● YOUR INSTRUCTIONS: Transcribe the following entries letter for letter, without the pictures.

─── RECORDS SUPPLIED ───

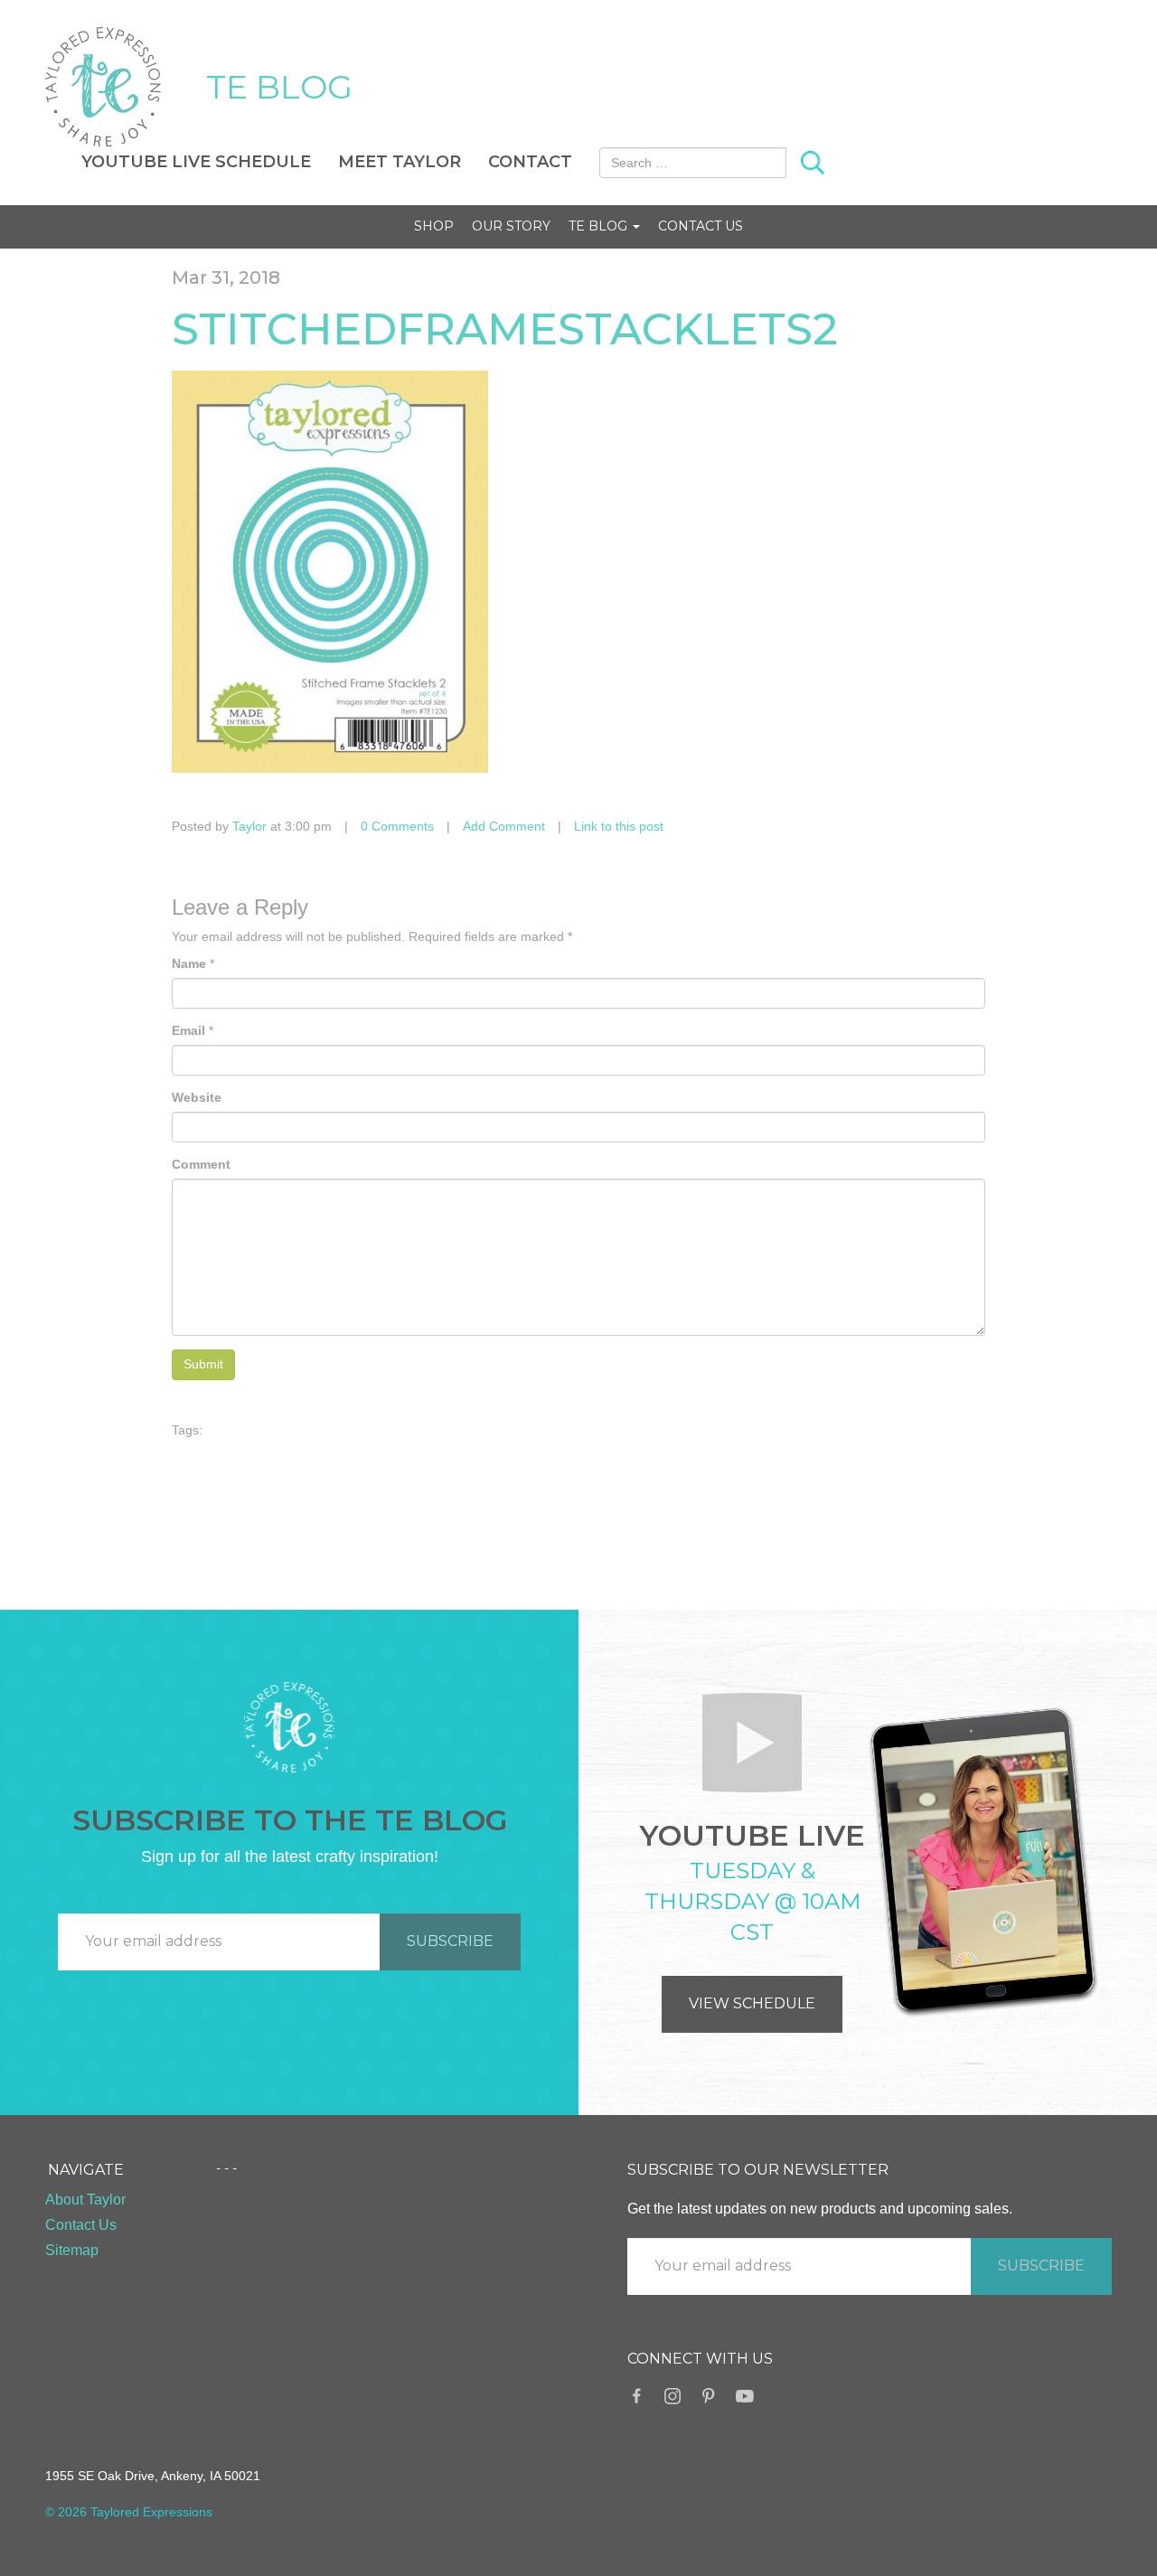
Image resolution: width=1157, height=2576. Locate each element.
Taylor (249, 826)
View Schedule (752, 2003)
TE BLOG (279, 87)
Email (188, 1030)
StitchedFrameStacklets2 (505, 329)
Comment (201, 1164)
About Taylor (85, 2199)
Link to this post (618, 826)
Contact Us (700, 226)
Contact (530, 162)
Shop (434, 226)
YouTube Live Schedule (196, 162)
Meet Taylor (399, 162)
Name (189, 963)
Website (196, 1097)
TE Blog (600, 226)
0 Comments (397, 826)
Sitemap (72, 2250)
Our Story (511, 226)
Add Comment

───

● EXERCISE RESULT:
Image resolution: width=1157, height=2576. Locate each element.
Taylor (249, 826)
View Schedule (752, 2003)
TE BLOG (279, 87)
Email (188, 1030)
StitchedFrameStacklets2 (505, 329)
Comment (201, 1164)
About Taylor (85, 2199)
Link to this post (618, 826)
Contact Us (700, 226)
Contact (530, 162)
Shop (434, 226)
YouTube Live Schedule (196, 162)
Meet Taylor (399, 162)
Name (189, 963)
Website (196, 1097)
TE Blog (600, 226)
0 Comments (397, 826)
Sitemap (72, 2250)
Our Story (511, 226)
Add Comment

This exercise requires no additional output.